Wir nehmen bei sedex die Sicherheit sehr Ernst: Neben regelmässigen bundesinternen Sicherheitsprüfungen lassen wir auch regelmässig Audits durch renommierte, externe Sicherheitsfirmen durchführen.»

Der gleiche Kommentar wurde auch bei LinkedIn veröffentlicht. Ich war vom Kundendienst, wie oben dokumentiert, nicht über die Weiterleitung an die «für Sicherheit zuständige Einheit» informiert worden.

Meine Frage «Gibt es einen Grund, einen Docker-Container zu veröffentlichen, der bekannte Sicherheitslücken enthält?» wird weiterhin nicht beantwortet.

Wenn man versucht, zwischen den Zeilen zu lesen, könnte man die Antwort so verstehen, dass das BFS die Sicherheitslücken nicht für kritisch hält und deshalb der Docker-Container nicht aktualisiert wurde.

In einem weiteren Kommentar zu diesem Beitrag fragte das BFS, ursprünglich anonym, nach der Quelle für die Angaben der Bundeskanzlei zu sedex. Die Quelle war im Beitrag bereits verlinkt, was man beim BFS offensichtlich übersehen hatte.


Nachtrag 2: Veraltetes Alpine Linux für sedex?

Ein Leser weist darauf hin, dass eine veraltete Version von Alpine Linux für den sedex-Client verwendet wird:

«Das Docker Image basiert auf Alpine Linux 3.14, dass 2021 erschien und seit Mai 2023 EOL ist. Genauer gesagt basiert es auf 3.14.6, dass 2022 erschien (und seither wurde sich nicht mehr um das Image gekümmert); zu dem Zeitpunkt wäre bereits 3.15.x die aktuelle Version gewesen. Das ganze gipfelt dann noch in einem Murks, dass auf dem Alpine Linux Pakete von Arch Linux installiert werden, und weil das alles natürlich niemals kompatibel ist, sind noch irgendwelche Skripte und Pakte von irgendwelchen GitHub-Bastelprojekten als ‹Kompatibilitätslayer› 🙈.»

Und:

«Hätte es ein Audit gegeben wäre das nie und nimmer durchgekommen. Aber warum empfehlen die überhaupt Docker für den Client? Wer will sich denn das antun? Vor allem bei der Zielgeuppe …»

Bild: Microsoft Bing Image Creator.

7 Kommentare

  1. Die Bundeskanzlei schreibt über den «sicheren Datenaustausch» mit sedex:

    «Die Plattform ist hochverfügbar (24/7) und für den sicheren […] automatischen Datenaustausch konzipiert. […] Da sensitive Daten ausgetauscht werden, musste die Plattform von Beginn an hohen Anforderungen an die Sicherheit sowie Nachvollziehbarkeit genügen. Dazu setzt sedex moderne Verschlüsselungsverfahren sowie Sicherheitszertifikate der Swiss Government PKI ein. Die eingesetzten Technologien werden fortlaufend aktualisiert. Mit periodischen Audits werden die hohen Anforderungen überprüft.»

▶ **Bereitgestellte Angaben**
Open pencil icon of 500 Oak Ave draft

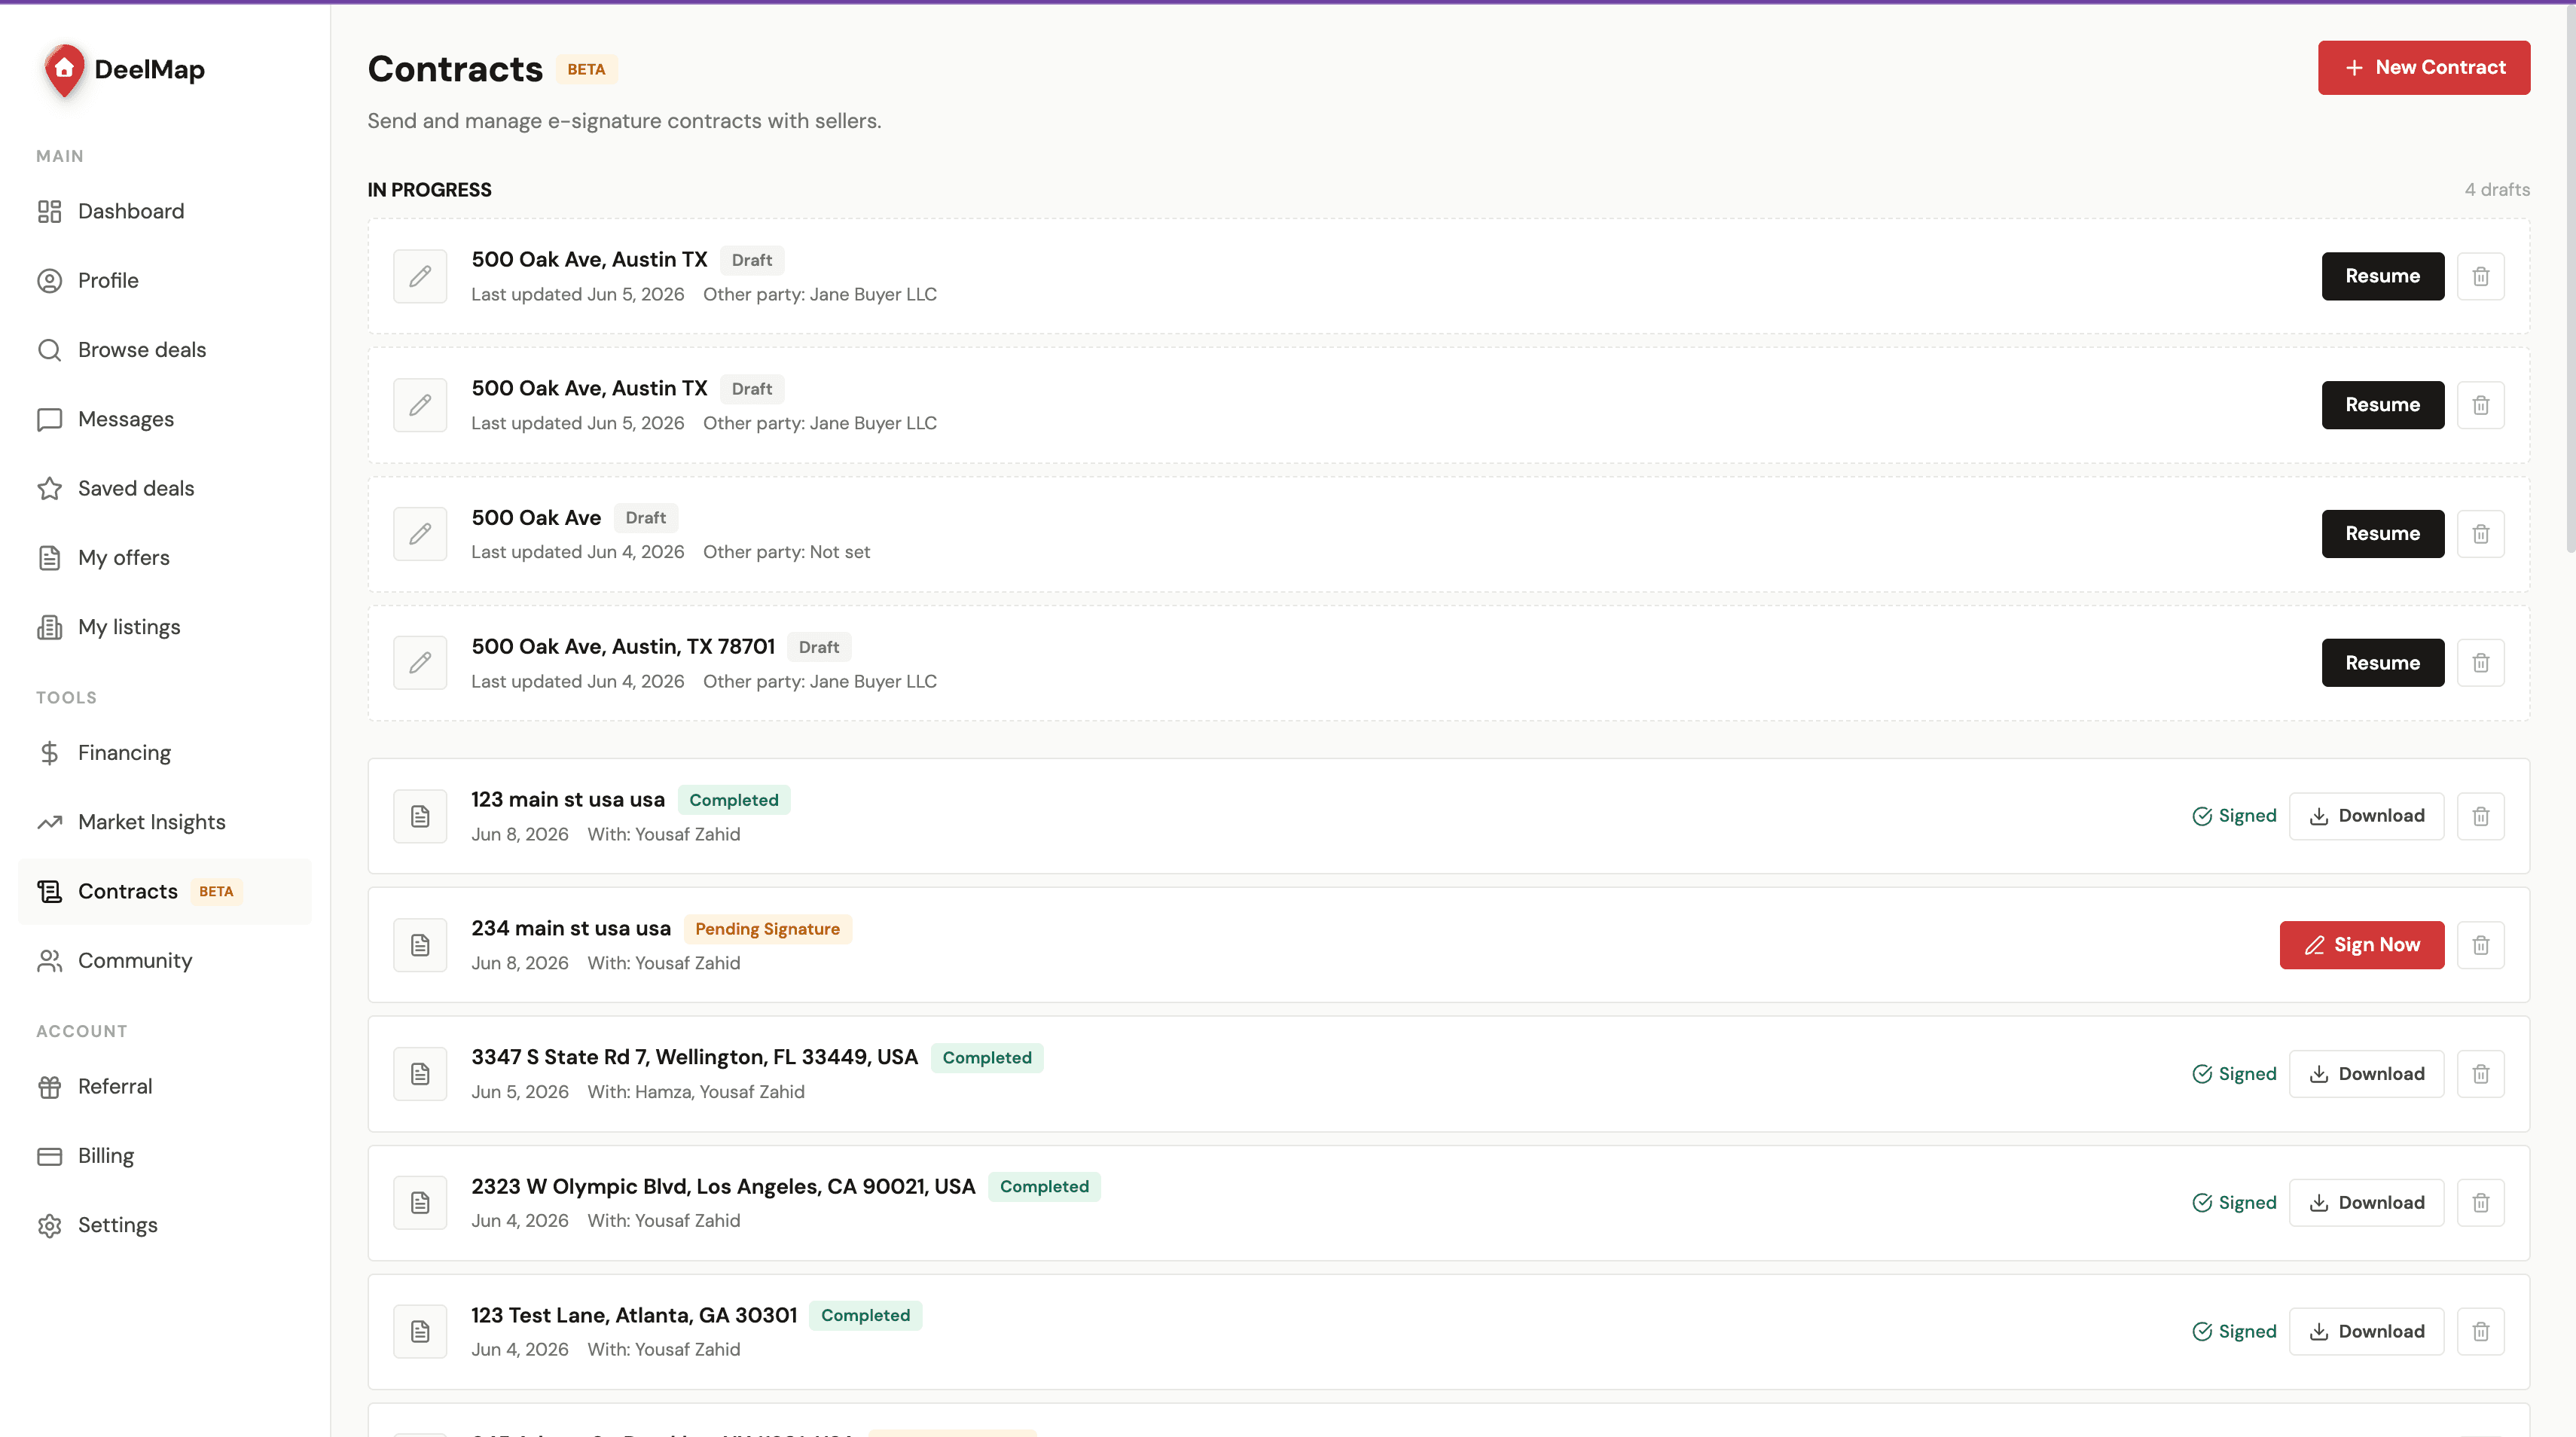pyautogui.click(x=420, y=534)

▶ **Aufgabe**
Gib aus dem Textausschnitt über sedex die Stelle wortgetreu wieder, beginnend bei „In einem weiteren“ und endend bei „offensichtlich übersehen hatte.“.

▶ **Lösung**
In einem weiteren Kommentar zu diesem Beitrag fragte das BFS, ursprünglich anonym, nach der Quelle für die Angaben der Bundeskanzlei zu sedex. Die Quelle war im Beitrag bereits verlinkt, was man beim BFS offensichtlich übersehen hatte.